An Iranian American anthropologist weaves a narrative of many threads, involving horses, revolution, and an army of fearless warriors.
A specialist in human rights and migration, Mahdavi opens by conjuring an American woman long resident in Iran. Louise Firouz, an aristocratic Virginian and equestrienne, moved to Iran in the 1960s, married a member of a royal lineage, and, fascinated by a rare breed of horse, became one of the world’s leading breeders of what came to be called Caspians. “Louise had been riding her entire life, but she had never felt the smooth suppleness of a gait like the horse she had been given,” writes Mahdavi, herself an equestrienne, of Firouz’s first encounter. Others were riding these horses, too, and Firouz and an Iranian woman named Maryam came to discover the world of women cavalry warriors across the border in Afghanistan who had been fighting invaders for generations, including, most recently, the Taliban.
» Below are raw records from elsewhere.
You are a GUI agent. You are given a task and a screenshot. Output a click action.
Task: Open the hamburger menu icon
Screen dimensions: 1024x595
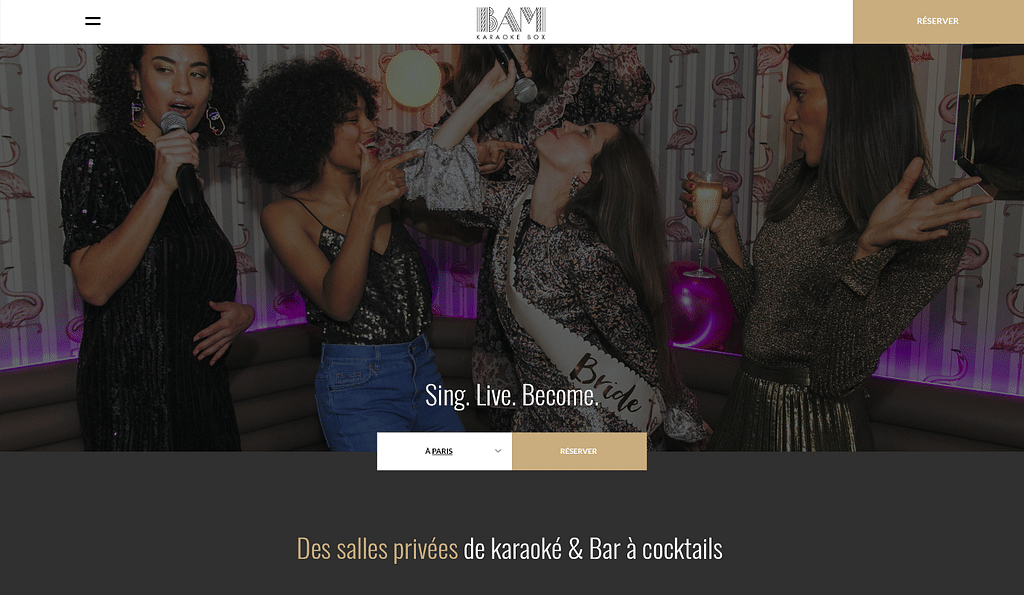point(93,21)
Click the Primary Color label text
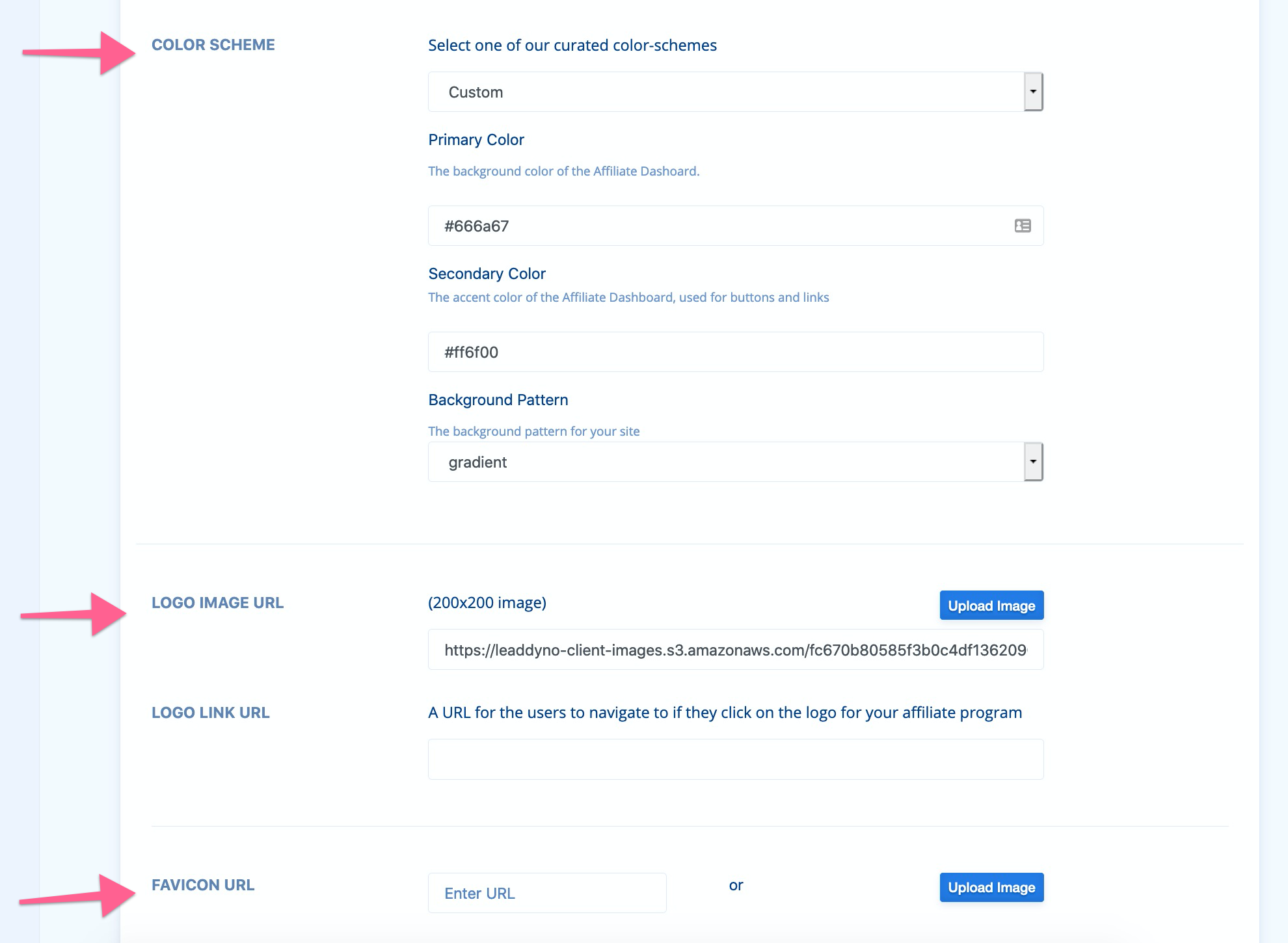The image size is (1288, 943). click(x=476, y=140)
Many of the women Maryam helped recruit were, like her, the victims of spousal abuse and determined to die fighting rather than return to their homes. A story worthy of Graham Greene follows, but with twists that sometimes threaten to become a Gordian knot. When American forces arrived in Afghanistan and encountered the women fighters, one of the women said, “We know the Taliban. But did the Americans want to hear from us? No. They wanted our horses, and then they wanted to find men in the area who would help them fight.” Undervaluing those women was but one misstep that would characterize the American war. Mahdavi—a participant in some of these events—closes by probing a mystery involving the fate of Firouz’s documentary record of the ancestry of the Caspian horses now living and breeding well beyond the borders of Iran.
Horse lovers will be fascinated, but with her focus on geopolitics and women’s rights, Mahdavi reaches many audiences.